Syaikh Muhammad bin Shalih Al Utsaimin
Perayaan Maulid Nabi tidak dikenal oleh generasi salafus shalih. Serta tidak dilakukan oleh Khulafa Ar Rasyidin, juga tidak dilakukan oleh para sahabat Nabi atau pun juga oleh para tabi’in yang mengikuti mereka dengan baik. Juga tidak dilakukan oleh para imam kaum Muslimin yang hidup setelah mereka. Dari sini kita bertanya-tanya: apakah kita yang hidup sekarang ini lebih hebat dalam mengagungkan Rasulullah Shallallahu’alaihi Wasallam daripada mereka?

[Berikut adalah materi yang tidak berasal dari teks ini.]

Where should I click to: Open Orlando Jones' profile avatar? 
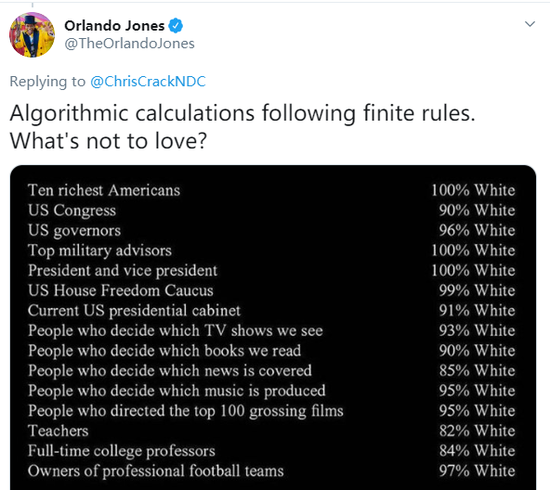[x=32, y=35]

Jawabnya tentu tidak. Apakah kita yang hidup sekarang ini lebih hebat cintanya kepada Rasulullah daripada mereka? Jawabnya tentu tidak. Jika demikian maka sudah semestinya kita mengikuti jejak mereka dan sudah semestinya kita tidak merayakan Maulid Nabi (sebagaimana juga mereka tidak merayakan). Karena amalan tersebut adalah perkara baru dalam agama.
Bagaimana ajaran Rasulullah Shallallahu’alaihi Wasallam dalam hal ini? Mengapa beliau tidak membuat perayaan hari kelahirannya? Bagaimana ajaran para Khulafa Ar Rasyidin dalam hal ini? Apakah mereka jahil tentang kebaikan perayaan ini? Ataukah mereka mendiamkan sebuah kebenaran (jika memang perayaan ini benar)? Ataukah mereka enggan mengadakannya karena mereka sombong? Semua ini tidaklah mungkin.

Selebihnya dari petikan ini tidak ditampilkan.